--- Text passage ---
October 7, 2018 Herb 0Comment
Photo Caption: National Institute on Aging

This year’s influenza (flu) season has begun (the viruses are most common in the fall and winter) and state health departments are gearing up their efforts to mobilize to combat this contagious respiratory illness.

Just over a week ago, at the Washington, DC-based Centers for Disease Control and Prevention (CDC) and the National Foundation for Infectious Diseases (NFID) along with other public health departments, and health care professionals kicked off the 2018-2019 flu vaccine campaign.

At the September 27th press conference, the CDC early estimates indicate that “more than 900,000 people were hospitalized and more than 80,000 people died from flu last season.”  CDC says that these newly released estimates are “record-breaking, and emphasize the seriousness and severity of flu illness and serve as a strong reminder of the importance of flu vaccination.”

CDC statistic show the people age 65 years and older and those with weaker immune systems are at greater risk of serious complications from the flu compared to young healthy adults.  While flu seasons can vary in severity, during most seasons, these older adults are hit the hardest by severe flu disease.

According to the CDC, estimates that in recent years between in recent years, between 70 percent and 85 percent of seasonal flu-related deaths have occurred in people 65 years and older. Between 54 percent and 70 percent of seasonal flu-related hospitalizations have occurred among people in that age group.

Vaccinations Do Work

According to CD, a growing body of evidence indicates that Flu vaccinations have been shown to reduce the risk of flu illness, along with reducing the risk of serious flu outcomes that can result in hospitalization and even death.  The federal agency estimates that flu vaccines prevent tens of thousands of hospitalizations each year.
--- Record excerpts ---
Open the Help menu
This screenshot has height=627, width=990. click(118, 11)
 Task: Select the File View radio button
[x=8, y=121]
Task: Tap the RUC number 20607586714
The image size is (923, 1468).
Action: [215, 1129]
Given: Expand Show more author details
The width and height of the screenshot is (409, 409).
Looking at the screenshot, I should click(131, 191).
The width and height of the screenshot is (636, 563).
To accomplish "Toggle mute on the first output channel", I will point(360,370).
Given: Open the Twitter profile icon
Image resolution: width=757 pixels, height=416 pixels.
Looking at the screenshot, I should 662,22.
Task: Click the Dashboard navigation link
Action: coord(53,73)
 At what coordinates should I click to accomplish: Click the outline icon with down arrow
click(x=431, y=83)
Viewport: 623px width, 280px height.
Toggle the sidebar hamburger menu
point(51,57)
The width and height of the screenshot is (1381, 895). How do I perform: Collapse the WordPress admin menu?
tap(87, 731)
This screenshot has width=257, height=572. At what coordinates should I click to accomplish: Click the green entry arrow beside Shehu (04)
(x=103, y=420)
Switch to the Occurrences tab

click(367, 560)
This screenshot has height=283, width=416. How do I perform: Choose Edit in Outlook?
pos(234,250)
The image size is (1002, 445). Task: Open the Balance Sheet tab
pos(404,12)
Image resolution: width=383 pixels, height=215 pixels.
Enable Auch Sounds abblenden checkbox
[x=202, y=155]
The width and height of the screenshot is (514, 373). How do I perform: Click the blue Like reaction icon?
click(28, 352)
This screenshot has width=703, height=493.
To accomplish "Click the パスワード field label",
---
Your objective: Reproduce the passage on the flu season, starting at the words "CDC statistic show" and ending after the words "that age group.".

Exercise output:
CDC statistic show the people age 65 years and older and those with weaker immune systems are at greater risk of serious complications from the flu compared to young healthy adults.  While flu seasons can vary in severity, during most seasons, these older adults are hit the hardest by severe flu disease.

According to the CDC, estimates that in recent years between in recent years, between 70 percent and 85 percent of seasonal flu-related deaths have occurred in people 65 years and older. Between 54 percent and 70 percent of seasonal flu-related hospitalizations have occurred among people in that age group.